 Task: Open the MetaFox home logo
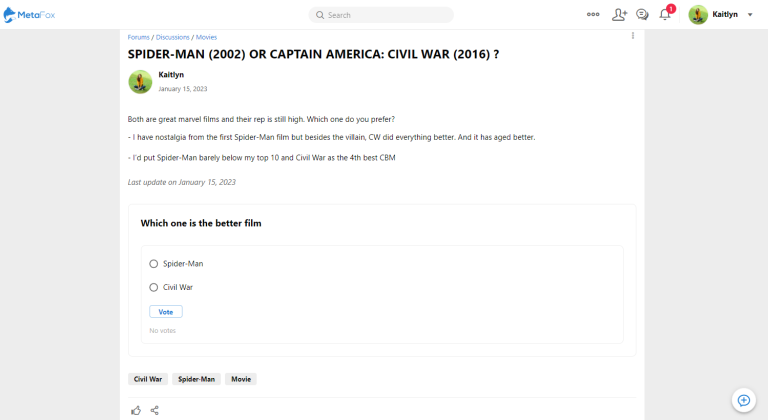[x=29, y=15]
* * *
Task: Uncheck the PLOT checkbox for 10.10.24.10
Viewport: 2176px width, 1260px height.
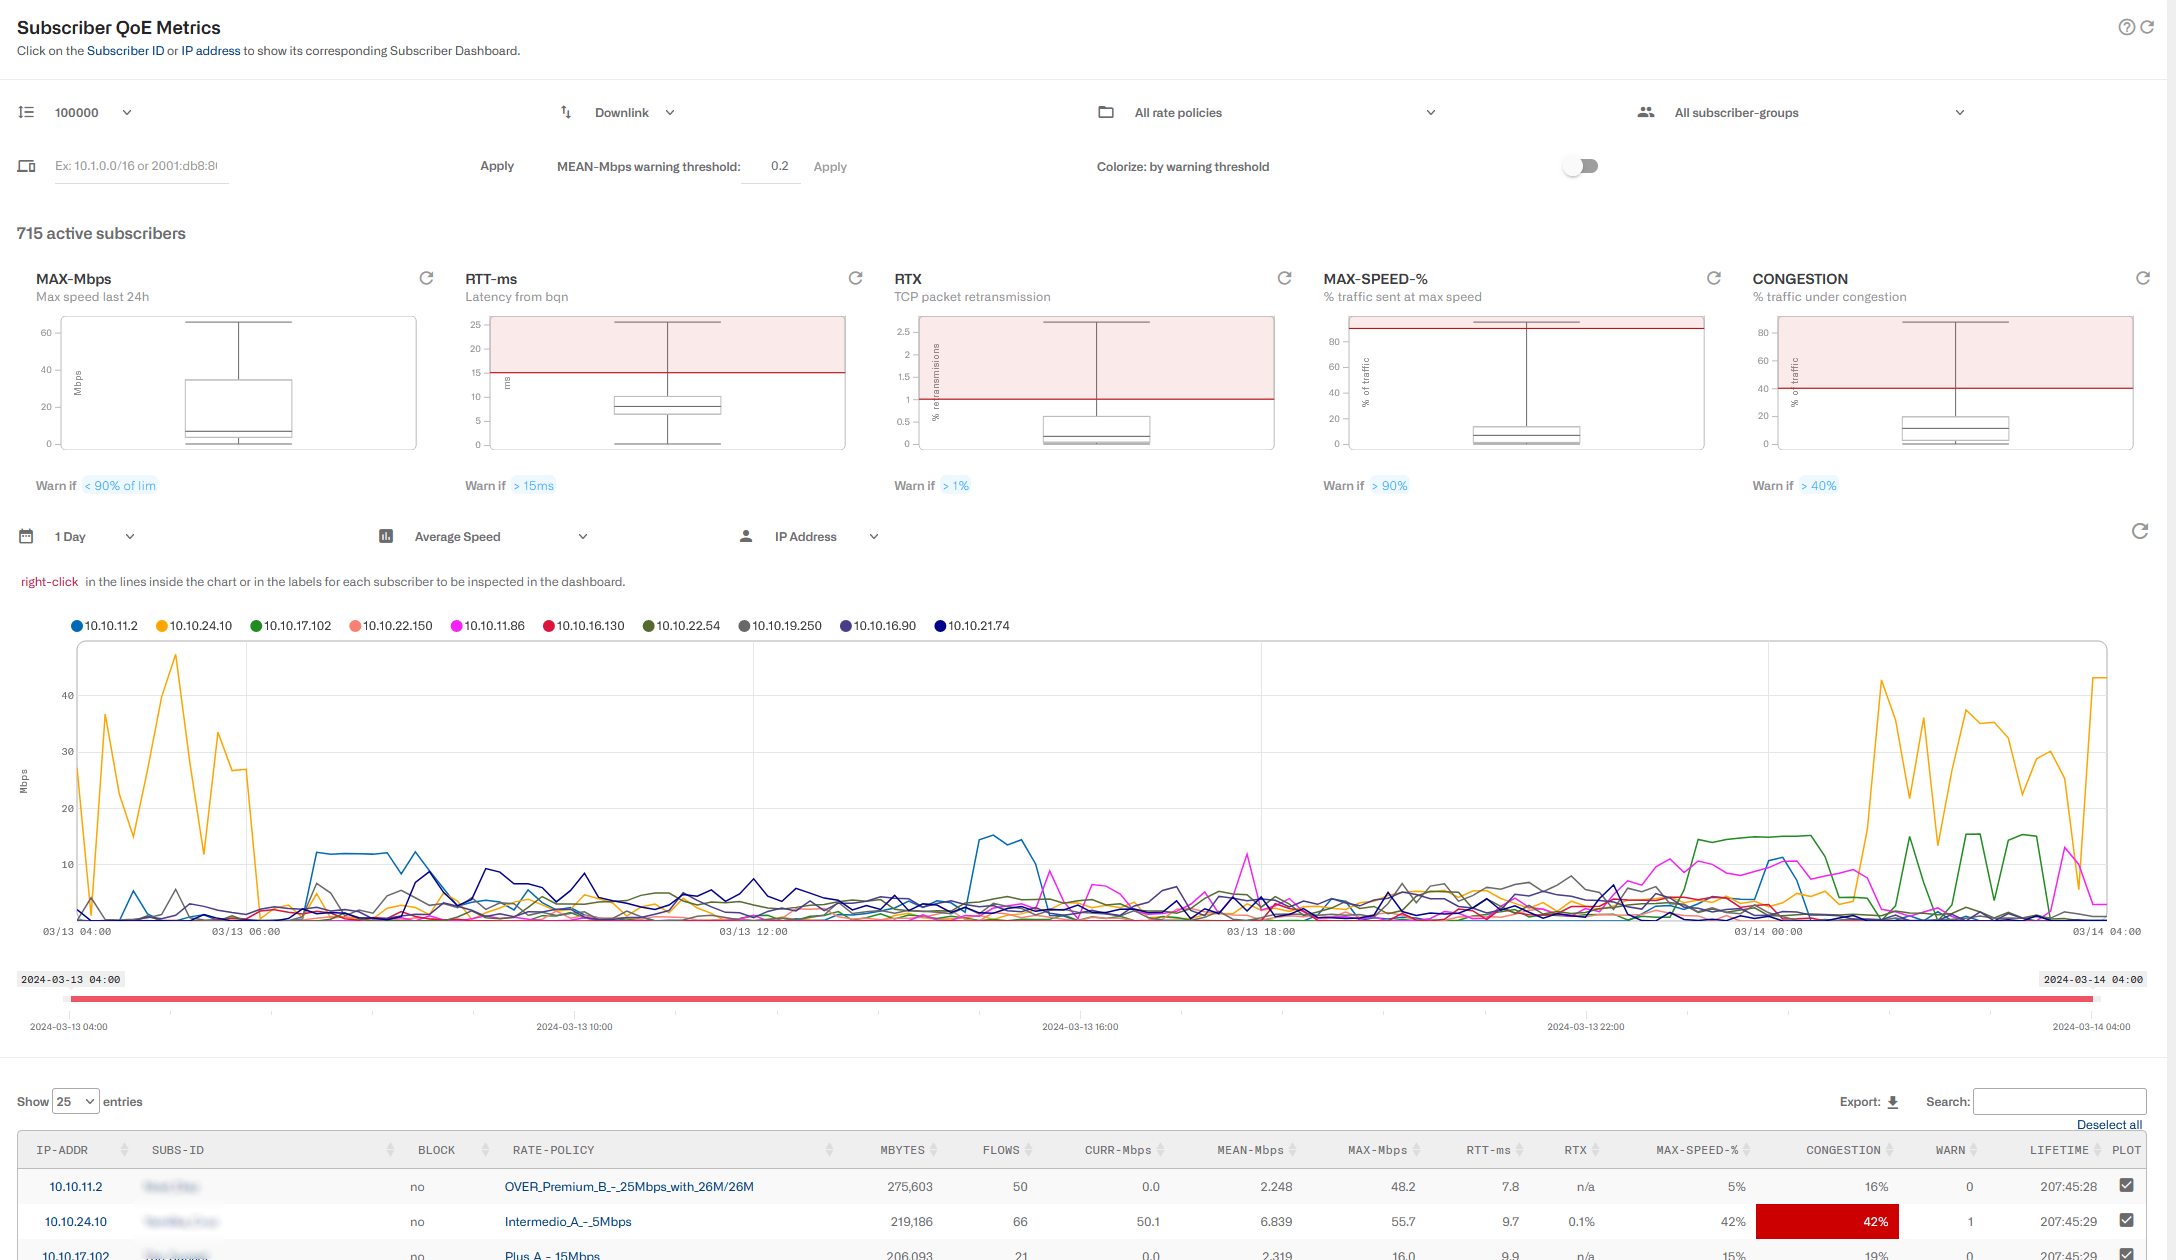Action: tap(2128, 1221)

- Problem description: Copy everything from the line containing "Task: Uncheck the" down to the line containing "Action: tap(2128, 1221)", including both of those lines. Leave the pictures out of your answer.

- Written solution:
Task: Uncheck the PLOT checkbox for 10.10.24.10
Viewport: 2176px width, 1260px height.
Action: tap(2128, 1221)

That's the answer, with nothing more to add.